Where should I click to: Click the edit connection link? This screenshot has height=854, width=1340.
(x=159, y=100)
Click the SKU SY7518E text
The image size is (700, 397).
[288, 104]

--- --- ---

TASK DETAILS » The expected answer is the complete material, restated exactly.

REPLY TO THE EXERCISE »
Where should I click to: Click the edit connection link? This screenshot has height=854, width=1340.
(x=159, y=100)
Click the SKU SY7518E text
The image size is (700, 397).
[288, 104]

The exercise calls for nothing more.